In Figure 2a, a notable transition pattern is observed from avian species (class Aves) to mammals (class Mammalia), likely attributable to a mutagenic drift. Recent empirical studies have investigated the mutational dynamics of H5N1, revealing changes in the hemagglutinin (HA) protein.
While H5N1 influenza prefers binding to the α2-3 sialic receptors in birds, this study demonstrated a binding affinity of H5N1 to α2-6 sialic acid receptors, predominant in mammals, at almost equal proportion (64). These authors also show that mutations that decrease neutralization by sera from mice and ferrets immunized with the vaccine candidate reference strain A/American Wigeon/South Carolina/USDA000345-001/2021 exist in some of the most recently collected mammalian samples, the dairy cow outbreak starting in April 2024 (64).
Concurrently, we show here that mutations accumulated over time in the HA protein will confer reduced neutralization by antibodies more broadly than the current clade 2.3.4.4b H5N1 outbreak.
Our in silico study aligns with these findings, indicating a progressive decrease in H5N1’s binding affinity to antibodies in our isolates over time. As illustrated in Figure 3, while the binding affinity to antibodies remains relatively stable for avian isolates, there is a marked decline in affinity for primate isolates.
As the virus diversifies in the avian populations, the potential pool of variants with breakthrough potential into mammals increases. The phylogenetic analysis showing repeated transmission from avian populations to mammalian populations indicates that the evolution is occurring in birds rather than being driven by mammalian immune pressure.
This suggests a evolutionary trajectory in birds for H5N1 towards increased infection in primate hosts, facilitated by decreased susceptibility to neutralizing antibodies

         (Continue . . . )


While we are concentrating primarily on the bovine B3.13 H5N1 virus right now, the reality is there are multiple subtypes, numerous clades and subclades, and hundreds of genotypes of HPAI H5 circulating - often outside of our view - all around the world.  

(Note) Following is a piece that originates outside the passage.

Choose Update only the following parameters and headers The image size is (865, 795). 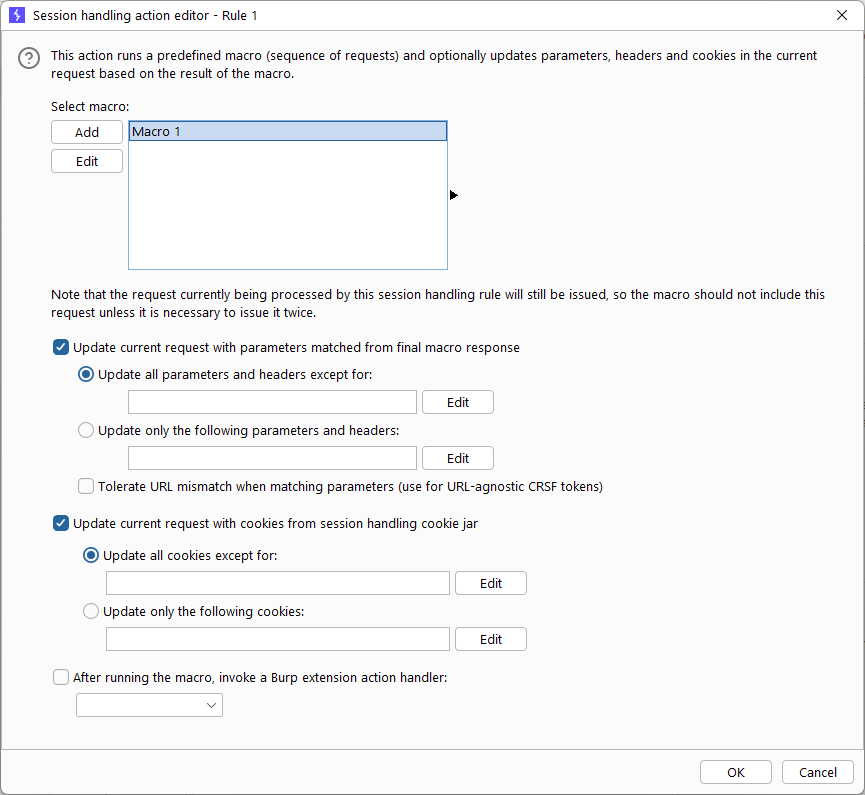click(86, 430)
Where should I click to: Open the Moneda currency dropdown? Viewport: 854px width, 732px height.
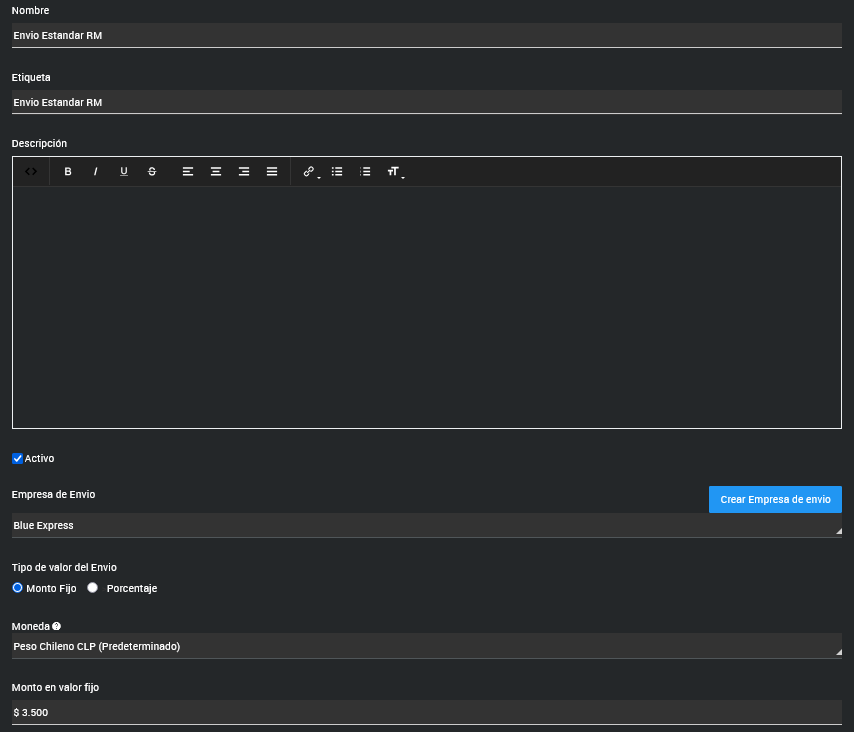point(426,646)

Any one of them is potentially only a few mutations, or a single fortuitous reassortment, away from cracking the code to make it more transmissible in humans. 

That may take years to happen, and it is even possible there is some unknown `species barrier' that protects us.  But HPAI H5 has time on its side, and an enormous (and growing) array of genetic material to tinker with, which gives it an edge. 

And if HPAI H5 ultimately fails, well . . .  there are a plethora of avian, swine, and canine flu viruses with zoonotic potential in the wings (see CDC IRAT List).  

Any of which could leap ahead of the queue without warning.